Let me give you a short example:
42 U.S.C. §1983 read:
Every person who, under color of any statute, ordinance, regulation, custom, or usage, of any State or Territory or the District of Columbia, subjects, or causes to be subjected, any citizen of the United States or other person within the jurisdiction thereof to the deprivation of any rights, privileges, or immunities secured by the Constitution and laws, shall be liable to the party injured in an action at law, suit in equity, or other proper proceeding for redress, except that in any action brought against a judicial officer for an act or omission taken in such officer’s judicial capacity, injunctive relief shall not be granted unless a declaratory decree was violated or declaratory relief was unavailable. For the purposes of this section, any Act of Congress applicable exclusively to the District of Columbia shall be considered to be a statute of the District of Columbia. (emphasis added)

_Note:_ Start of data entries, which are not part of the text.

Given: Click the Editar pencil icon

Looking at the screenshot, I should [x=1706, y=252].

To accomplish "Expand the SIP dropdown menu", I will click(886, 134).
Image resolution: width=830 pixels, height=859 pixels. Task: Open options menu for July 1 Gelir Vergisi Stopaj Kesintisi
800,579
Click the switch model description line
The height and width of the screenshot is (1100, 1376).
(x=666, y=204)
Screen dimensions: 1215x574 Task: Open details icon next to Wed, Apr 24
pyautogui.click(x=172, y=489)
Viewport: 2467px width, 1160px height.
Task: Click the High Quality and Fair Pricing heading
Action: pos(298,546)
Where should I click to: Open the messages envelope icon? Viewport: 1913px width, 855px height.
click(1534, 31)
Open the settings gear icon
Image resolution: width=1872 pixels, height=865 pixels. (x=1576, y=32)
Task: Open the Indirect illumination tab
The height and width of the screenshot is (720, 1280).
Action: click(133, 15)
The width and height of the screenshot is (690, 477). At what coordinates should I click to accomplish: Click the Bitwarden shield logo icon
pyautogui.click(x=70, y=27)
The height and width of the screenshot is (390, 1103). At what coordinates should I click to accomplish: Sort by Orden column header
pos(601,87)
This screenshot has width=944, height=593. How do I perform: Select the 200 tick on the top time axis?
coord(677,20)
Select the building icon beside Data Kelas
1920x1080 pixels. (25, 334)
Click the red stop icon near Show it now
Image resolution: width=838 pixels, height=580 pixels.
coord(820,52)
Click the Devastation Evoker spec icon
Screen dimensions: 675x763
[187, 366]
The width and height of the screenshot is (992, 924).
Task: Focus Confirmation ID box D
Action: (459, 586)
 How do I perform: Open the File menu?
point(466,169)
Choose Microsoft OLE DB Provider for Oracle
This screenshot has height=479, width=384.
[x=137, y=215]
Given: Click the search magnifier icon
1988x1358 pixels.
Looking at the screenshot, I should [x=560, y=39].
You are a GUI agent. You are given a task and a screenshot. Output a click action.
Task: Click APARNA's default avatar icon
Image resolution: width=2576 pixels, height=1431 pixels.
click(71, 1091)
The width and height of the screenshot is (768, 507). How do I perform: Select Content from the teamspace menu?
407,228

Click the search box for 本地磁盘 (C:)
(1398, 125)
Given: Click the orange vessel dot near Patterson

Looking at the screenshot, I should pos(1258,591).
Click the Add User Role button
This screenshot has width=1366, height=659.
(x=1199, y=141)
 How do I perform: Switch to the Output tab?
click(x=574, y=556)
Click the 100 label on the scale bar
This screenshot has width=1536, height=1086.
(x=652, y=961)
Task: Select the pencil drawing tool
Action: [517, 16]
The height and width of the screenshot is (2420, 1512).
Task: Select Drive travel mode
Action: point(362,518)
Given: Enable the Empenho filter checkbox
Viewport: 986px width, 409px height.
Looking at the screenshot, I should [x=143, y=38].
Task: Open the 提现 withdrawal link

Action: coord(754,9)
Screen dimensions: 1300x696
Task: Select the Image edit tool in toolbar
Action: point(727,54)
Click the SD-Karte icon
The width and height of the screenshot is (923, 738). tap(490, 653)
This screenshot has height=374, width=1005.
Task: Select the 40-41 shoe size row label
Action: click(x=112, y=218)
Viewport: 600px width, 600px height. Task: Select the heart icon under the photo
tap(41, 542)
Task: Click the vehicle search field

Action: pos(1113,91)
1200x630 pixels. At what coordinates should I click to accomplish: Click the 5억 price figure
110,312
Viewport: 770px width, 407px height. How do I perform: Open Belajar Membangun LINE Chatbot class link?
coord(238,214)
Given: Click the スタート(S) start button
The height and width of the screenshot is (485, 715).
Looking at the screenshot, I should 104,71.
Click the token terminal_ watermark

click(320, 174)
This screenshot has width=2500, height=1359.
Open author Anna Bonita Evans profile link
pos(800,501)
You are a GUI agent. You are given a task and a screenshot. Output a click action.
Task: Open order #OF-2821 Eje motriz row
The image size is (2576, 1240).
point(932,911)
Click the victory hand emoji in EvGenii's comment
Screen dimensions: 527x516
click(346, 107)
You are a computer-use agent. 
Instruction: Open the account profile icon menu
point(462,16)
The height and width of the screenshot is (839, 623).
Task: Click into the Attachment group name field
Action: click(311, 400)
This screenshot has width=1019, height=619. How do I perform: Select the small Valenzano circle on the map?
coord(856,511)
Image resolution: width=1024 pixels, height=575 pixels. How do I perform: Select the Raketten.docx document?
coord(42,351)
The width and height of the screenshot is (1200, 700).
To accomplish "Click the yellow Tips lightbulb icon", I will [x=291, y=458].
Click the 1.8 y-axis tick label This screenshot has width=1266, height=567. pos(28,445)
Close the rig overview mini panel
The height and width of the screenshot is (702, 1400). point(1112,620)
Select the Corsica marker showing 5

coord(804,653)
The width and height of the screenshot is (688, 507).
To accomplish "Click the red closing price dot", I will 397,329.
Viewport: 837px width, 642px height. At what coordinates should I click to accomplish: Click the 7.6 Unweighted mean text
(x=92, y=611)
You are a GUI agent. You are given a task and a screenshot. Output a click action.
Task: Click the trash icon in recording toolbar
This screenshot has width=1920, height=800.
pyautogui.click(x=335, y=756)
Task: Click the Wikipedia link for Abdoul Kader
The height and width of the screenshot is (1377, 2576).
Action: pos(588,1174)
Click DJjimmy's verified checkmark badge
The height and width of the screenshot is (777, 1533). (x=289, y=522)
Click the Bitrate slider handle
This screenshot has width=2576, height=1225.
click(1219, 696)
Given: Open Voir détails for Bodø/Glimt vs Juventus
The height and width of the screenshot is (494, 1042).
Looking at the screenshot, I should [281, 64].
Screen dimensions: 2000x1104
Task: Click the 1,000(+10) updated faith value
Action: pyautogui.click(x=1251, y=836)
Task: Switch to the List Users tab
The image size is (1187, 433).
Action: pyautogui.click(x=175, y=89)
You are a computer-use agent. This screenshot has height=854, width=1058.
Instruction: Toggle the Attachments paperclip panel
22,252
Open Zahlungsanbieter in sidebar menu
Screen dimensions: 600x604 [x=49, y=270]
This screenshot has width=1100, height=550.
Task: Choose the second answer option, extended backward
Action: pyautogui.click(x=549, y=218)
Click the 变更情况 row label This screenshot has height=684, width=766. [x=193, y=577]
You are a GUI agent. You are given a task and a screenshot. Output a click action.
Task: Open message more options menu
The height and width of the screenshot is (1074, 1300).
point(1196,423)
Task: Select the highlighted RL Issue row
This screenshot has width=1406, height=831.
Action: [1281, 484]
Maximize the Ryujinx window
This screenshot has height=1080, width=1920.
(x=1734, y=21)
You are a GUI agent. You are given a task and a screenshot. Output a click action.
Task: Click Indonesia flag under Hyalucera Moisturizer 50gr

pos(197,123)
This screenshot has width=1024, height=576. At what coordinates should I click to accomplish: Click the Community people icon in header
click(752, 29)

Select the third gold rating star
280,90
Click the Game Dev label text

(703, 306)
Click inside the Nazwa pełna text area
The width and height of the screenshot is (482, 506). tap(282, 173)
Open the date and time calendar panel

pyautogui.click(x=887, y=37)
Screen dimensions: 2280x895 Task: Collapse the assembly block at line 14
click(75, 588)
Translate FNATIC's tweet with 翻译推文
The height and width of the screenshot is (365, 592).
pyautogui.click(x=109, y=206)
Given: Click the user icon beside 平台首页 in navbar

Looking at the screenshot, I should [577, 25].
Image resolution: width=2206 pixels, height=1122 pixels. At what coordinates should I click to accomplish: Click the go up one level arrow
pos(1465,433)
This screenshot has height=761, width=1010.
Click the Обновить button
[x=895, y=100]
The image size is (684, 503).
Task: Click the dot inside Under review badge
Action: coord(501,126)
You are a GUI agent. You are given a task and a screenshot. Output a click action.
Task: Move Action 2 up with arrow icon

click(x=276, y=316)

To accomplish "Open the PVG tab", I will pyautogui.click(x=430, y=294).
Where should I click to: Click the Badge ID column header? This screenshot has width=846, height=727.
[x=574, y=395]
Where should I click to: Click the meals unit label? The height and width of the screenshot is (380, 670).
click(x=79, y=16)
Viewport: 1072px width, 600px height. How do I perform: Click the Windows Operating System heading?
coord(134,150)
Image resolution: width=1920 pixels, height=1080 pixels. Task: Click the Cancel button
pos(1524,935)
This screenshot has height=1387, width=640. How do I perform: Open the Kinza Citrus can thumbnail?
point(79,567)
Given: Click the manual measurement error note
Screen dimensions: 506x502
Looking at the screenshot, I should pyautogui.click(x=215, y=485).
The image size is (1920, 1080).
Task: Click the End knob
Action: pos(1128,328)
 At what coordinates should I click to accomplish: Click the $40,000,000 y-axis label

Before reading the rest of this post, answer this question: Is a municipality a person for purposes of 42 U.S.C. §1983?
That is if city employees violate your civil rights, can you sue them and the city they work for?
That seems like a straightforward question. Yes?
In Monroe v. Pape, 365 US 167 (1961), the Supreme Court found the answer was no. Municipalities were not “persons” for purposes of 42 U.S.C. §1983.
But a reader who only remembers that decision would be wrong if trying to understand that statute today.
In Monell v. New York City Dept. of Social Services, 436 U.S. 658 (1978), the Supreme Court found that it was mistaken in Monroe v. Pape and found the answer was yes. Municipalities could be “persons” for purposes of 42 U.S.C. §1983, in some cases.
The language in 42 U.S.C. §1983 did not change between 1961 and 1978. Nor did the circumstances under which section 1983 was passed (Civil War reconstruction) change.
But the meaning of that one word changed significantly.
Many other words in the U.S. Code have had a similar experience.
If you need assistance with 42 U.S.C. §1983 or any other part of the U.S. Code or other laws, seek legal counsel.